Pick The Darned Thing Up!

on September 02, 2015

A computer mouse is a very light object - pick yours up and see what I mean.

Oh, if you are a gaming nerd or a computer freak you might have one of the types that has a joystick and a gun button and a dozen different adjustments - and always runs out of battery power halfway through a game...Those are serious electronic interfaces and can be the size of a loaf of bread. But the average mouse is a tiny thing.

Not that they are not still dangerous - spend all day steering one over a desk while locked into a plastic office chair and see what it does to the muscles and tendons of your wrist. Also see what sitting all day in that chair does to your waistline. Be warned.
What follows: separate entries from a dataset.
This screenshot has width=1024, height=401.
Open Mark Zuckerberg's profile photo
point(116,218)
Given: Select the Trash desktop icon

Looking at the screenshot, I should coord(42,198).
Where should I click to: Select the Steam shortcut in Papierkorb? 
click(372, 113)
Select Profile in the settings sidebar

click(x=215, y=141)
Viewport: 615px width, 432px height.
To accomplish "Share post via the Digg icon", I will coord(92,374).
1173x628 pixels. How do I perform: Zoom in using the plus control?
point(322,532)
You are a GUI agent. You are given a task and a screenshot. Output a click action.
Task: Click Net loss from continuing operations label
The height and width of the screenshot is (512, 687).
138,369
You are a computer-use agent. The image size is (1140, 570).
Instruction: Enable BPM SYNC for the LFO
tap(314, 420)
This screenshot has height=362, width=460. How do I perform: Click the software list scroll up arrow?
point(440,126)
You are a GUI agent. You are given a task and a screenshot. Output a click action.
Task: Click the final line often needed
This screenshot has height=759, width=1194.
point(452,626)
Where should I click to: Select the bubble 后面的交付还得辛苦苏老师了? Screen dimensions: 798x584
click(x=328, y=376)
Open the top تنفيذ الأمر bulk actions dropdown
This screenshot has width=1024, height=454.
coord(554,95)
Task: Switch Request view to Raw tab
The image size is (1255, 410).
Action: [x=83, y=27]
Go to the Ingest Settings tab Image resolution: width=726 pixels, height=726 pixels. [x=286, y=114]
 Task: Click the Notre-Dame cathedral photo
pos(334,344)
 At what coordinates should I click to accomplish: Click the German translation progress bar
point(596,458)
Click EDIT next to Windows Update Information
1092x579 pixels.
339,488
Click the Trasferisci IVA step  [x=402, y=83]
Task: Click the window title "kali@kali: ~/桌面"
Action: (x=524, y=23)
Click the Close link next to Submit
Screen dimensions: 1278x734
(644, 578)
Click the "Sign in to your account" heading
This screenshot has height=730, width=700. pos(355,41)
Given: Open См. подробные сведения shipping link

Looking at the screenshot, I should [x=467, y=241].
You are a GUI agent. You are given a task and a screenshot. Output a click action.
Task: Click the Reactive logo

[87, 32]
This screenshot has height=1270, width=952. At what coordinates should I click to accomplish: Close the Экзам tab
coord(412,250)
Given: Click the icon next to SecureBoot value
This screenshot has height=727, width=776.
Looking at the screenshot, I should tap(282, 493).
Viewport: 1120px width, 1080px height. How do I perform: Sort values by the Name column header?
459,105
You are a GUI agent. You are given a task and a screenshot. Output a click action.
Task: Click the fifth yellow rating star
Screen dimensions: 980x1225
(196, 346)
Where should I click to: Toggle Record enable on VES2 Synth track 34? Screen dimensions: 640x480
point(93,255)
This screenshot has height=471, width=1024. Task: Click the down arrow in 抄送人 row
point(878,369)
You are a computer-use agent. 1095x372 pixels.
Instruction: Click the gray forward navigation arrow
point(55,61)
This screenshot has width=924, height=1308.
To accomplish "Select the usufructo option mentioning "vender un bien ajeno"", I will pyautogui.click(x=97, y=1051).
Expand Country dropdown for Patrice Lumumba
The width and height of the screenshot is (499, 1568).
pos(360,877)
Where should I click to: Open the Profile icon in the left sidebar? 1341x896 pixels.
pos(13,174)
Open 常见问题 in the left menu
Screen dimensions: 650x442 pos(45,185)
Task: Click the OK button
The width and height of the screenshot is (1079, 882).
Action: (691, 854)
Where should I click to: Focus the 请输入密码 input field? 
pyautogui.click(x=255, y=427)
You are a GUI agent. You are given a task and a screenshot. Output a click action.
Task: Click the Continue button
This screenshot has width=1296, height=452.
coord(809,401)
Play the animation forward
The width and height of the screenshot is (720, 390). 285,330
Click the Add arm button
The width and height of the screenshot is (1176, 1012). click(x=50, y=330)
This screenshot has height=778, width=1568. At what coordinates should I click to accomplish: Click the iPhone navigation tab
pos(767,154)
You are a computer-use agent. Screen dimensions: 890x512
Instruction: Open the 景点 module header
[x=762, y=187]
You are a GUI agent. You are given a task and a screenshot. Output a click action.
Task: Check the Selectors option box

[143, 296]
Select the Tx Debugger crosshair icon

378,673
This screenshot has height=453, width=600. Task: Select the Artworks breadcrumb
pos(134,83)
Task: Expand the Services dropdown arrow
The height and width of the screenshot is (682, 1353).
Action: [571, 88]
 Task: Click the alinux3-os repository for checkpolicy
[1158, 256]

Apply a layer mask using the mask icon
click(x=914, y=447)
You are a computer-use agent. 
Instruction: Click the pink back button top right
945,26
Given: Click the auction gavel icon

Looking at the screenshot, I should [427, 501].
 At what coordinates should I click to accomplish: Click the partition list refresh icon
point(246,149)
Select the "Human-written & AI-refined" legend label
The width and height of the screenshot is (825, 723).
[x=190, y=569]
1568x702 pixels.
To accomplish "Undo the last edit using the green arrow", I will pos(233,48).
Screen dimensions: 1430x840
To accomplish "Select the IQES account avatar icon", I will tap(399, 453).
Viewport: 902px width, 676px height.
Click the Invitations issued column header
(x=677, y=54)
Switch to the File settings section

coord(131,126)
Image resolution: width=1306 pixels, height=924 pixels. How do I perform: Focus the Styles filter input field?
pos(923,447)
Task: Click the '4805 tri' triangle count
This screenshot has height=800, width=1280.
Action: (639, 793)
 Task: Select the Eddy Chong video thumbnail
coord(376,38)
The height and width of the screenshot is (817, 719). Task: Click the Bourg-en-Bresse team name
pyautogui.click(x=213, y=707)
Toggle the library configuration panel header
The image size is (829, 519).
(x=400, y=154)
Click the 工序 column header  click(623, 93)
Okay - translate these thoughts to the camera market, and start hefting the different models we have here on display. You may have just spent a month steering your computer mouse around the net looking for the best specifications, but I'll bet you were looking at megapixels and shadow detail and facial spot recognition rather than looking down into the mundane numbers in the weight and dimensions section.

Pick up the camera you thought was going to be the most fabulous - with the do-everything lens that had the best bokeh and got 15 and a half stars from Ken Rockwell. Hold it to your eye and see if your eye can see anything inside it. If it can, hold it there for a minute. Then hold it there for 4 more minutes. Then hold the camera in one hand for 15 more minutes without putting it down.

Can you feel your hand? If no, then you need the next model down on the list - the one that has been made with a lighter casing and less glass. Any camera user who wants to use it in the field for any period of time is going to have to support it and if the whole process becomes a weight-lifting rather than artistic exercise, all the tech specs that you read about last month won't amount to a hill of beans. You will be buried UNDER a hill of beans.

Take heart - Olympus, Fujifilm, Canon, Nikon, Panasonic, Sony, Pentax, and Leica all make lighter-weight cameras that produce marvellous results. Do not discount them ( and please do not ask US to discount them...) in your search for a travel camera. Be kind to yourselves.